SUPPLIED TEXT:
Skip to content

r.learn.predict

Apply a fitted scikit-learn estimator to rasters in a GRASS GIS imagery group.

r.learn.predict [-pz] group=name load_model=name output=name [chunksize=integer] [--overwrite] [--verbose] [--quiet] [--qq] [--ui]

Example:

r.learn.predict group=name load_model=name output=name

grass.script.run_command("r.learn.predict", group, load_model, output, chunksize=100000, flags=None, overwrite=False, verbose=False, quiet=False, superquiet=False)

Example:

gs.run_command("r.learn.predict", group="name", load_model="name", output="name")

Parameters

group=name [required]
    Group of raster layers used for prediction
    GRASS imagery group of raster maps representing feature variables to be used in the machine learning model
load_model=name [required]
    Load model from file
    File representing pickled scikit-learn estimator model
output=name [required]
    Output Map
    Raster layer name to store result from classification or regression model. The name will also used as a perfix if class probabilities or intermediate of cross-validation results are ordered as maps.
chunksize=integer
    Number of pixels to pass to the prediction method
    Number of pixels to pass to the prediction method. GRASS GIS reads raster by-row so chunksize is rounded down based on the number of columns
    Default: 100000
-p
    Output class membership probabilities
    A raster layer is created for each class. For the case of a binary classification, only the positive (maximum) class is output
-z
    Only predict class probabilities

--overwrite
    Allow output files to overwrite existing files
--help
    Print usage summary
--verbose
    Verbose module output
--quiet
    Quiet module output
--qq
    Very quiet module output
--ui
    Force launching GUI dialog

group : str, required
    Group of raster layers used for prediction
    GRASS imagery group of raster maps representing feature variables to be used in the machine learning model
    Used as: input, group, name
load_model : str, required
    Load model from file
    File representing pickled scikit-learn estimator model
    Used as: input, file, name
output : str, required
    Output Map
    Raster layer name to store result from classification or regression model. The name will also used as a perfix if class probabilities or intermediate of cross-validation results are ordered as maps.
    Used as: output, raster, name
chunksize : int, optional
    Number of pixels to pass to the prediction method
    Number of pixels to pass to the prediction method. GRASS GIS reads raster by-row so chunksize is rounded down based on the number of columns
    Default: 100000
flags : str, optional
    Allowed values: p, z
    p
        Output class membership probabilities
        A raster layer is created for each class. For the case of a binary classification, only the positive (maximum) class is output
    z
        Only predict class probabilities

overwrite: bool, optional
    Allow output files to overwrite existing files
    Default: False
verbose: bool, optional
    Verbose module output
    Default: False
quiet: bool, optional
    Quiet module output
    Default: False
superquiet: bool, optional
    Very quiet module output
    Default: False

DESCRIPTION

r.learn.predict performs the prediction phase of a machine learning workflow. The user is required to load a prefitted scikit-learn estimator using the load_model parameter, which can be developed using the r.learn.train module, or can represent any fitted scikit-learn compatible estimator that is pickled to a file. The GRASS GIS imagery group to apply the model is set using the group parameter.

DATASET:
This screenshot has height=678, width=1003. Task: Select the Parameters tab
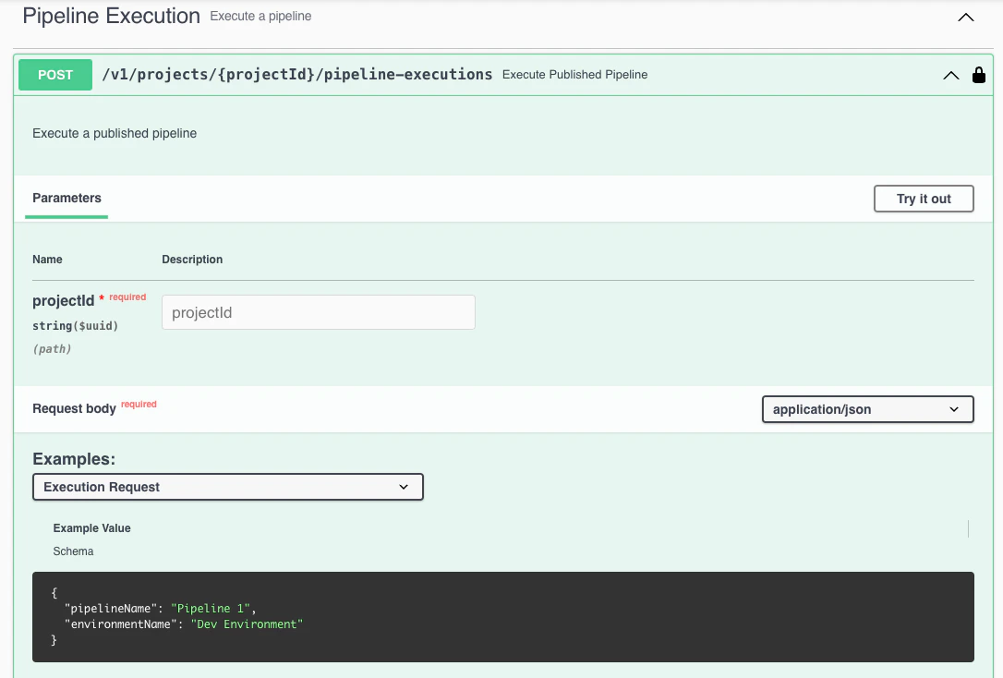[x=66, y=198]
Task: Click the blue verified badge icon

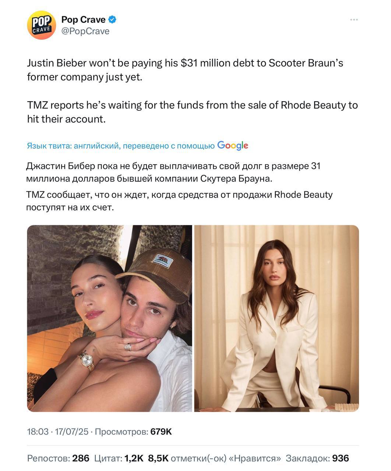Action: [x=112, y=20]
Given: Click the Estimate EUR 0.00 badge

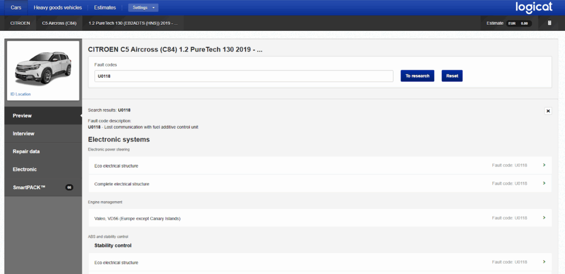Looking at the screenshot, I should pos(518,23).
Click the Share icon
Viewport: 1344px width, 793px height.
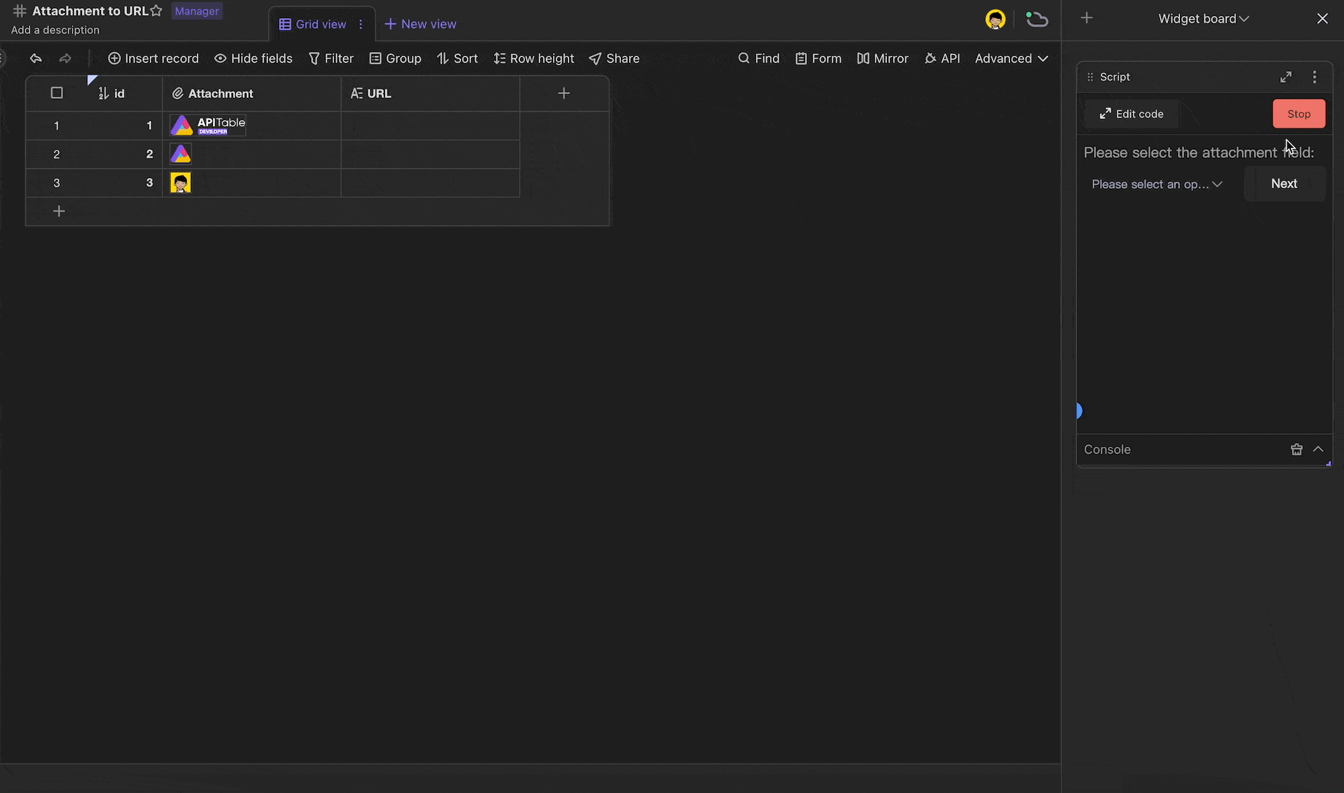point(595,58)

SET TASKS:
**1)** Translate this sentence from the r.learn.predict page into Spanish: "r.learn.predict performs the prediction phase of a machine learning workflow."
**2)** Write out the r.learn.predict page between "r.learn.predict [-pz] group=name" and "verbose=False, quiet=False, superquiet=False)", inclusive, substituting "model_file" for "load_model" each time it occurs.

TASK-BY-TASK SOLUTIONS:
**1)** r.learn.predict realiza la fase de predicción de un flujo de trabajo de aprendizaje automático.

**2)**
r.learn.predict [-pz] group=name model_file=name output=name [chunksize=integer] [--overwrite] [--verbose] [--quiet] [--qq] [--ui]

Example:

r.learn.predict group=name model_file=name output=name

grass.script.run_command("r.learn.predict", group, model_file, output, chunksize=100000, flags=None, overwrite=False, verbose=False, quiet=False, superquiet=False)